_Article_.
20141018

A First Experiment with Pylearn2

Vincent Dumoulin recently wrote a great blog post titled Your models in Pylearn2 that shows how to quickly implement a new model idea in Pylearn2. However Pylearn2 has a fair number of models already implemented. This post is meant to compliment his post by explaining how to setup and run a basic experiment using existing components in Pylearn2.

In this tutorial we will train a very simple single layer softmax regression model on MNIST, a database of handwritten digits. Softmax is a generalization of a binary predictor called logistic regression to the prediction of one of many classes. The task will be to identify which digit was written, i.e. classify the image into the classes 0-9.

This same task is addressed in the Softmax regression Pylearn2 tutorial. This post will borrow from that tutorial. However Pylearn2 is feature rich allowing one to control everything from which model to train and which dataset to train it on to fine grained control over the training and the ability to monitor and save statistics about an experiment. For the sake of simplicity and understanding we will not be using most of them and as such this tutorial will be simpler.

YAML Syntax

A main goal of pylearn2 is to make managing experiments quick and easy. To that end a basic experiment can be executed by writing a description of the experiment in YAML (Yet Another Markup Language) and running the train script (pylearn2/scripts/train.py) on it.

YAML is a markup language intended to be very sparse as compared to other markup languages such as XML. A run down of useful features for use with Pylearn2 can be found in the document YAML for Pylearn2 and the full specification can be found on yaml.org in case you need to something particularly out of the ordinary like defining a tuple.

A Pylearn2 YAML configuration file identifies the object that will actually perform the training and the parameters it takes. I believe there is only one type of training object at the moment so it's kind of redundant but it allows for easy incorporation of special training procedures. The existing training object takes a specification of the model to be trained, the dataset on which the model should be trained, and the object representing the algorithm that will actually perform the training.

Basic YAML syntax is extremely straight forward and the only special syntax that is really needed for the simplest of experiments is the !obj: tag. This is a Pylearn2 custom tag that instructs the Pylearn2 to instantiate a python object as specified immediately following the tag. For example the statement:
!obj:pylearn2.datasets.mnist.MNIST { which: 'train' }
results in the instantiation of the MNIST dataset class found amongst the various Pylearn2 datasets in pylearn2.datasets in the file mnist.py specifying a supplies the value 'train' for a parameter called which that identifies the portion (e.g. training, validation, or test) of the dataset that should be loaded via a python dictionary.

Note that the quotes around the value 'train' are required as they indicate that the value is string which is the required data type for the 'which' parameter.

_Provided records_.
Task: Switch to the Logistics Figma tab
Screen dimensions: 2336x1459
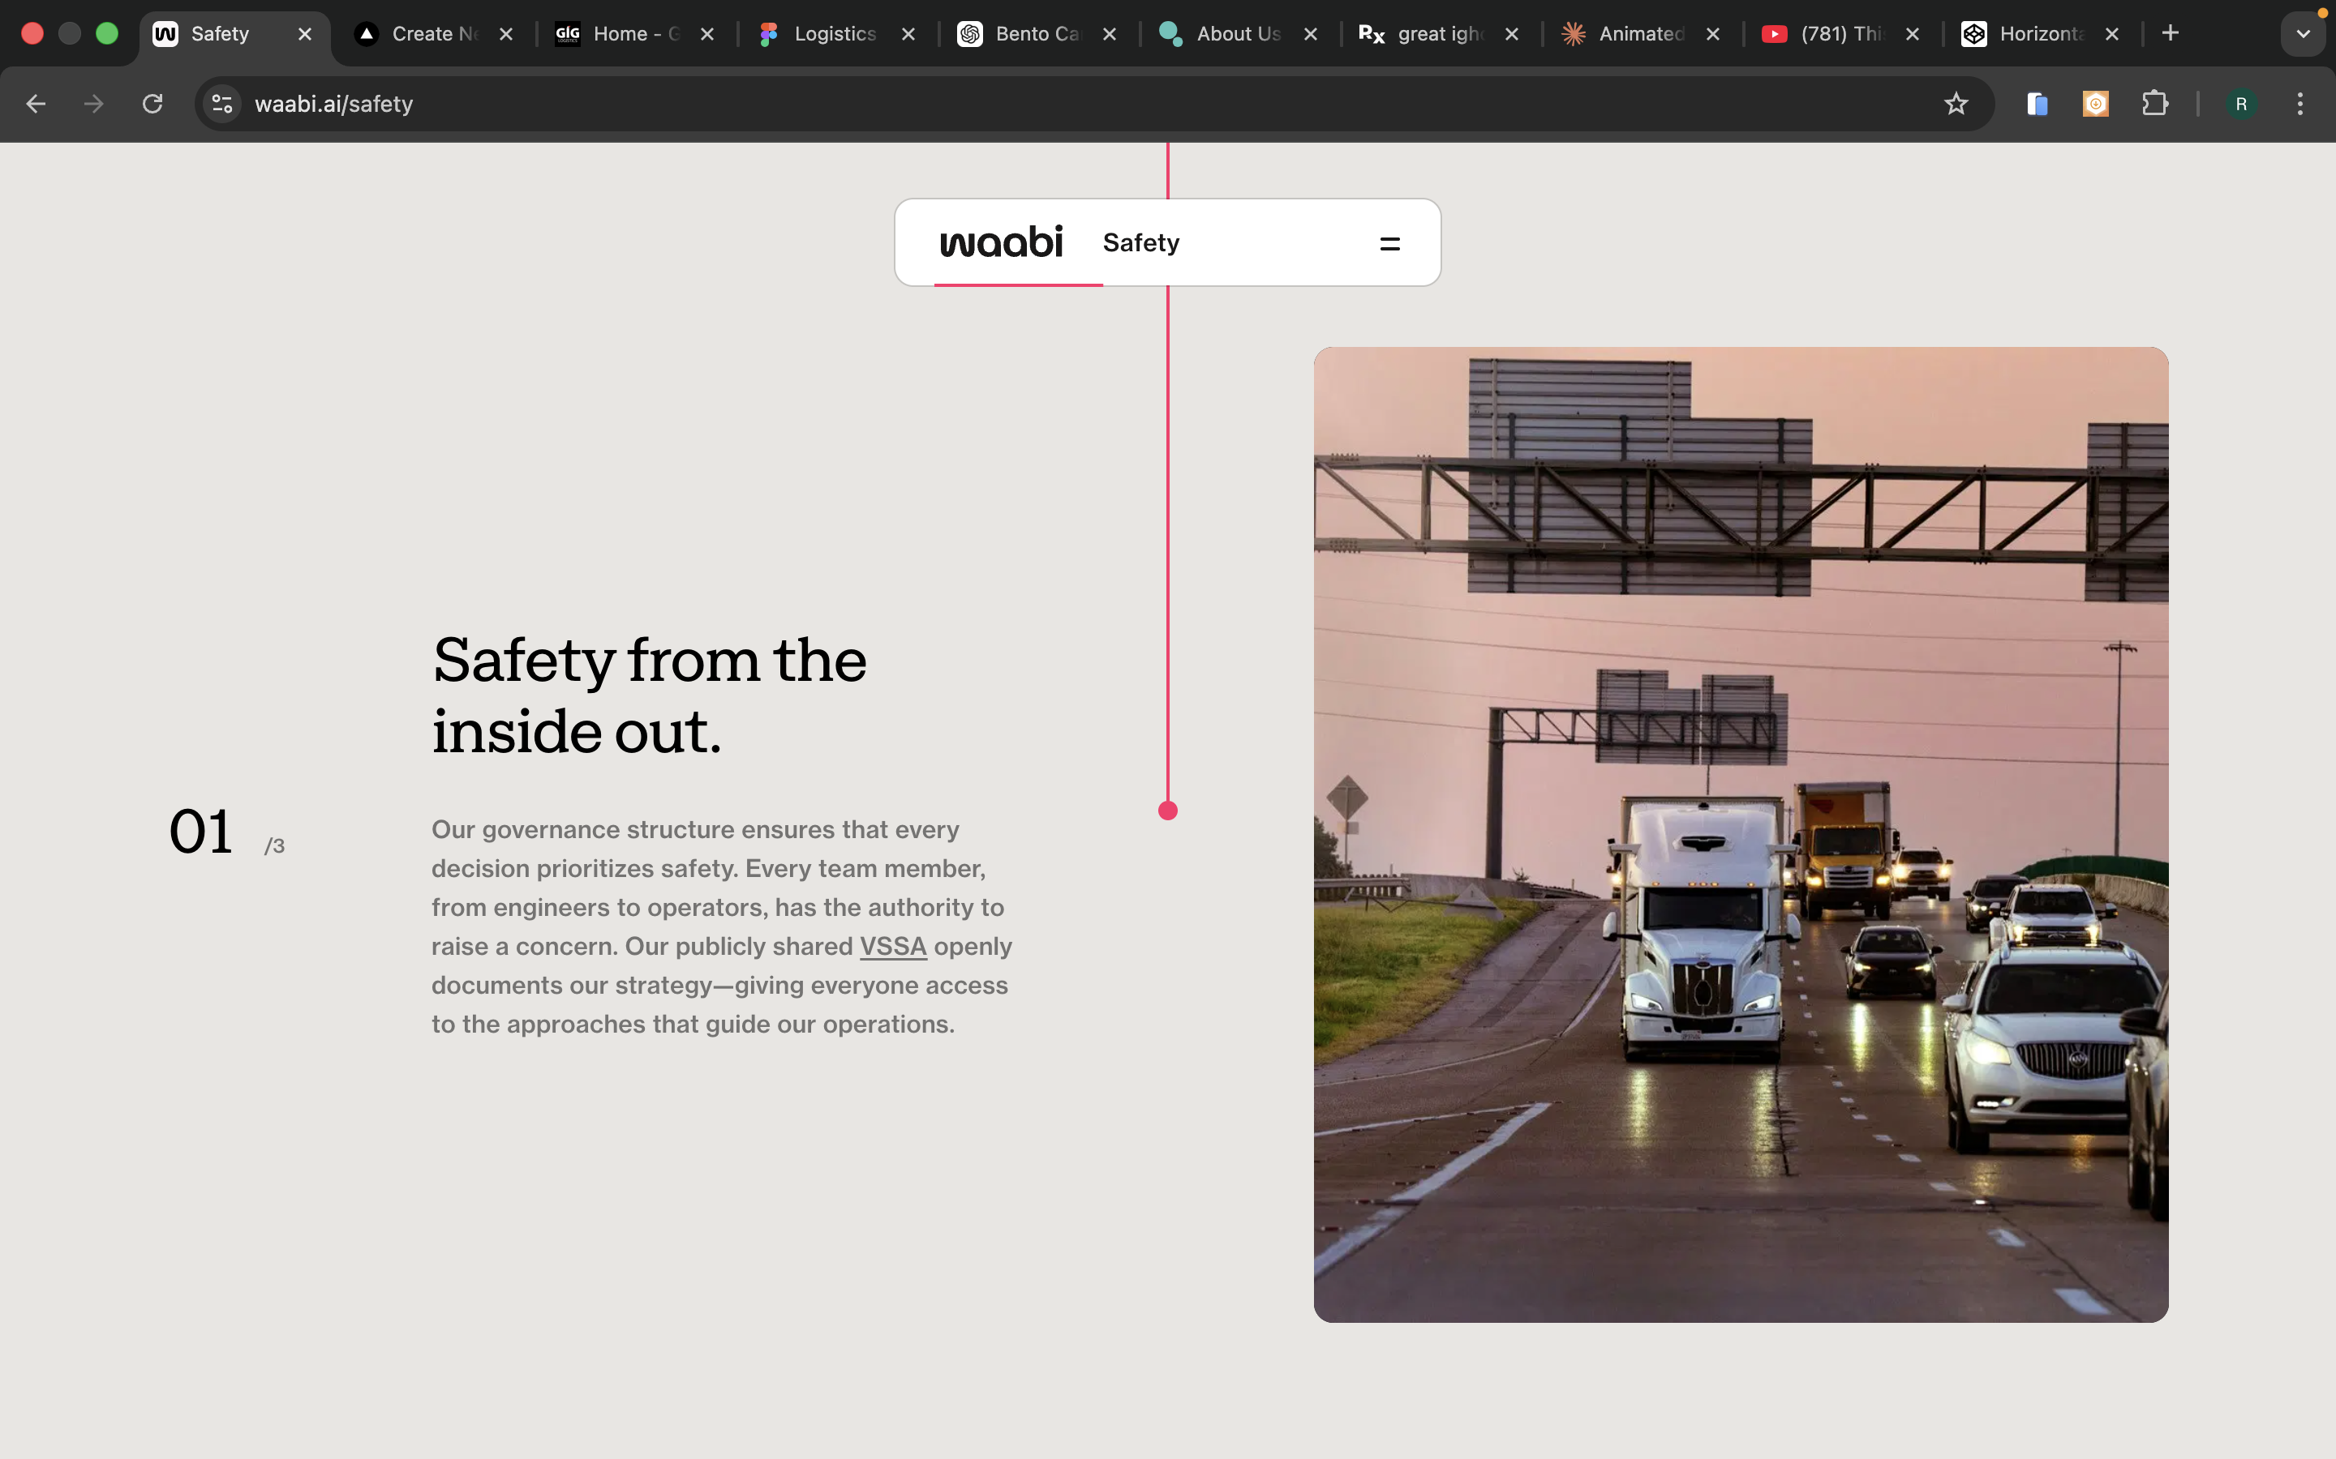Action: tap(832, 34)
--
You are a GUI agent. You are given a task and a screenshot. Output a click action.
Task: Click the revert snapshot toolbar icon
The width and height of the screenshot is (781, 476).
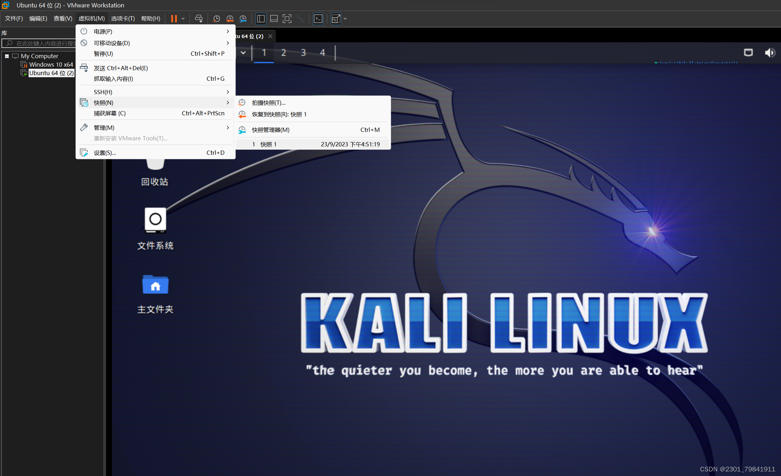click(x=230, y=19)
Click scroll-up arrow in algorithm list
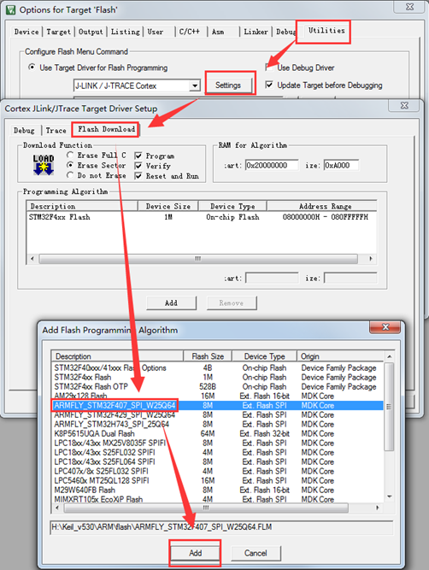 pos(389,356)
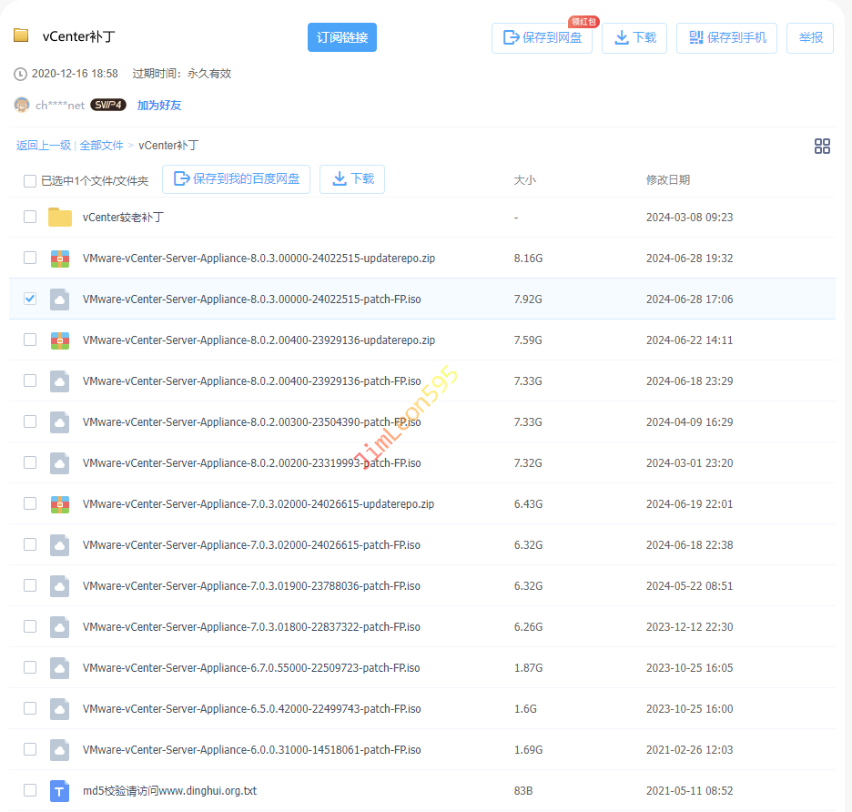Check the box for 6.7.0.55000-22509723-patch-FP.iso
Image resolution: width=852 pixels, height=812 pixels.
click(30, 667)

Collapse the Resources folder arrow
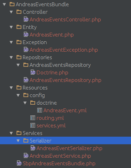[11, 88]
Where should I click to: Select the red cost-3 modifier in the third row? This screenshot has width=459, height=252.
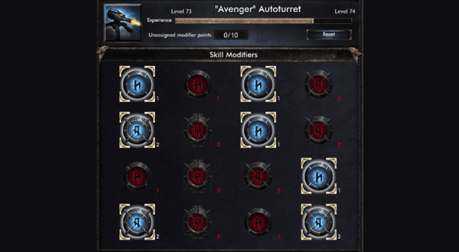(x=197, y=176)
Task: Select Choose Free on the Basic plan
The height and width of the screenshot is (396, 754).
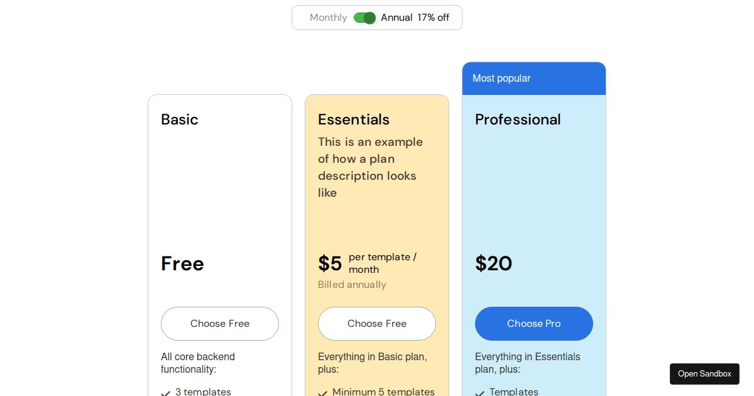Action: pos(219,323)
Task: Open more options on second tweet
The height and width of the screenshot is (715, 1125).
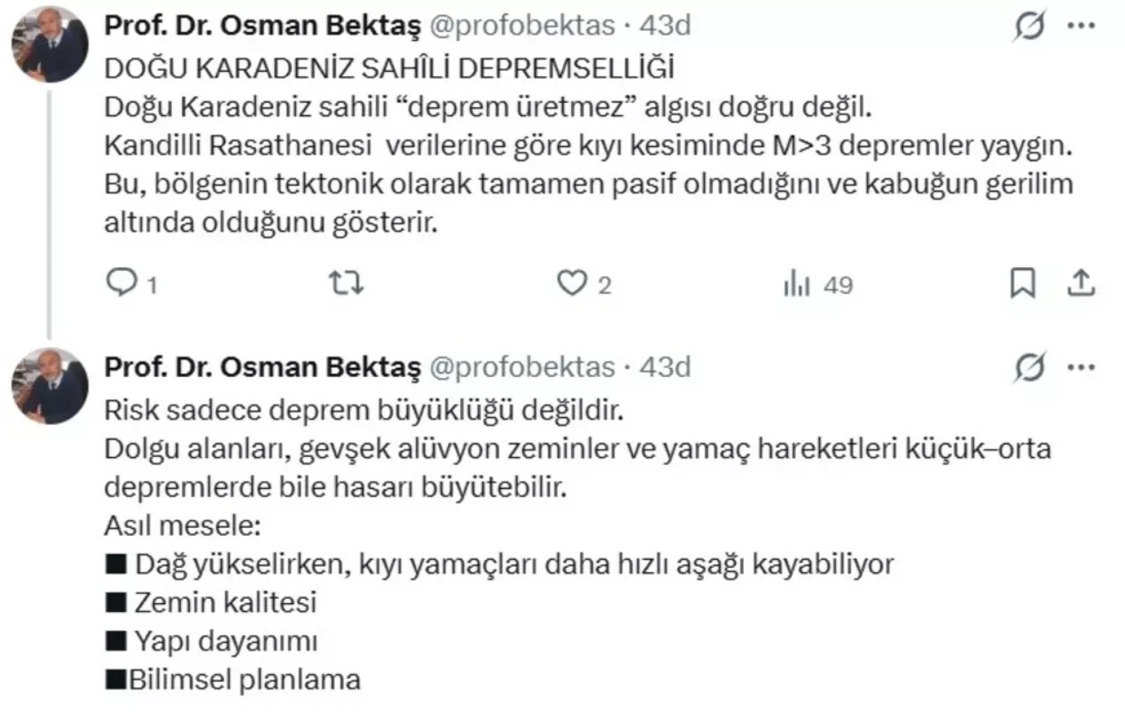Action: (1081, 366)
==
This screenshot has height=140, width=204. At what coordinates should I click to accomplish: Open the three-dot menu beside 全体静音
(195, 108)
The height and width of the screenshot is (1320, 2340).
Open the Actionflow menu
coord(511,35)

_Task set_.
1) According to the Pylearn2 tutorial, what does the abbreviation YAML stand for?
2) Reproduce the passage of the Pylearn2 tutorial from "A Pylearn2 YAML" up to and including "perform the training.".
Rely only on the Pylearn2 tutorial, not on the entries.

_Solutions per task_.
1) Yet Another Markup Language

2)
A Pylearn2 YAML configuration file identifies the object that will actually perform the training and the parameters it takes. I believe there is only one type of training object at the moment so it's kind of redundant but it allows for easy incorporation of special training procedures. The existing training object takes a specification of the model to be trained, the dataset on which the model should be trained, and the object representing the algorithm that will actually perform the training.